Parameter Default value Description
spark.hadoop.fs.jfs.cache.oss-accessKeyId No default value The AccessKey ID that is used to access OSS. This parameter is optional.
spark.hadoop.fs.jfs.cache.oss-accessKeySecret No default value The AccessKey secret that is used to access OSS. This parameter is optional.
spark.hadoop.fs.jfs.cache.oss-securityToken No default value The STS-issued token that is used to access OSS. This parameter is optional.
spark.hadoop.fs.jfs.cache.oss-endpoint No default value The endpoint that is used to access OSS. This parameter is optional.
spark.hadoop.fs.oss.copy.simple.max.byte 134217728 The maximum size of a file that can be copied between buckets in OSS over a common API. Unit: bytes.
spark.hadoop.fs.oss.multipart.split.max.byte 67108864 The maximum size of a file part that can be copied between buckets in OSS over a common API. Unit: bytes.
spark.hadoop.fs.oss.impl com.aliyun.emr.fs.oss.JindoOssFileSystem The implementation class for the native OSS file system.
spark.hadoop.job.runlocal false Specifies whether to run and debug Spark code locally if the data source is OSS. If you want to run and debug the code, set this parameter to true. Otherwise, set it to false.
spark.logservice.fetch.interval.millis 200 The time interval at which a receiver retrieves data from LogHub. Unit: milliseconds.
spark.logservice.fetch.inOrder true Specifies whether to consume sharded data in order.
spark.logservice.heartbeat.interval.millis 30000 The heartbeat interval for the data consumption process. Unit: milliseconds.
spark.mns.batchMsg.size 16 The number of MNS messages to pull at a time. The maximum value is 16.
spark.mns.pollingWait.seconds 30 The waiting time for pulling messages when the MNS queue is empty. Unit: seconds.
spark.hadoop.io.compression.codec.snappy.native false Specifies whether a Snappy file is in the standard Snappy format. By default, Hadoop recognizes Snappy files edited in Hadoop.

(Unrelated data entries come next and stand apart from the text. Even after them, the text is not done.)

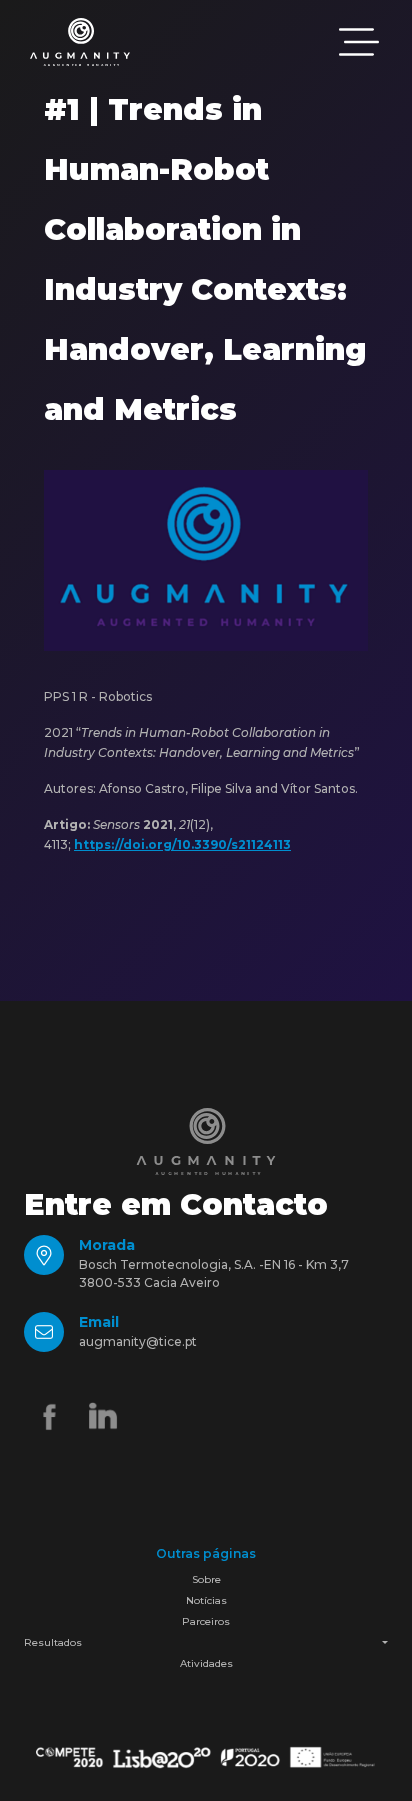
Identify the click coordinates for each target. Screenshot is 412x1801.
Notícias (206, 1600)
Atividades (206, 1663)
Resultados (53, 1642)
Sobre (206, 1579)
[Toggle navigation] (359, 42)
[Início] (80, 42)
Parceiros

Smart Shuffle configuration

Smart Shuffle is a shuffle implementation provided by Spark SQL in EMR V3.16.0. It is suitable for processing queries that involve large amounts of shuffle data. Smart Shuffle improves the execution efficiency of Spark SQL.

After Smart Shuffle is started, shuffle output data is not stored on local disks. Instead, the data is transmitted to remote nodes over a network. Data in the same partition is transmitted to the same node and stored in the same file. Take note of the following limits:
  • Smart Shuffle cannot guarantee the atomicity of task execution. When a task fails, you need to restart the entire Spark job.
  • Smart Shuffle does not support External Smart Shuffle. Therefore, dynamic resource allocation is not supported.
  • Speculative tasks are not supported.
  • Smart Shuffle is incompatible with Adaptive Execution.
You can configure required parameters in the Spark configuration file or run the spark-submit script to enable Smart Shuffle. The following table describes the required parameters.
Parameter Default value Description
spark.shuffle.manager sort You can configure spark.shuffle.manager=org.apache.spark.shuffle.sort.SmartShuffleManager or spark.shuffle.manager=smart to enable Smart Shuffle for a Spark session.
spark.shuffle.smart.spill.memorySizeForceSpillThreshold 128m Specifies the threshold of the memory occupied by shuffle output data after Smart Shuffle is enabled. The Shuffle output data generated after this threshold is exceeded is transmitted to remote nodes. Each partition corresponds to a remote node.
spark.shuffle.smart.transfer.blockSize 1m Specifies the size of a data block that is transmitted to remote nodes after Smart Shuffle is enabled.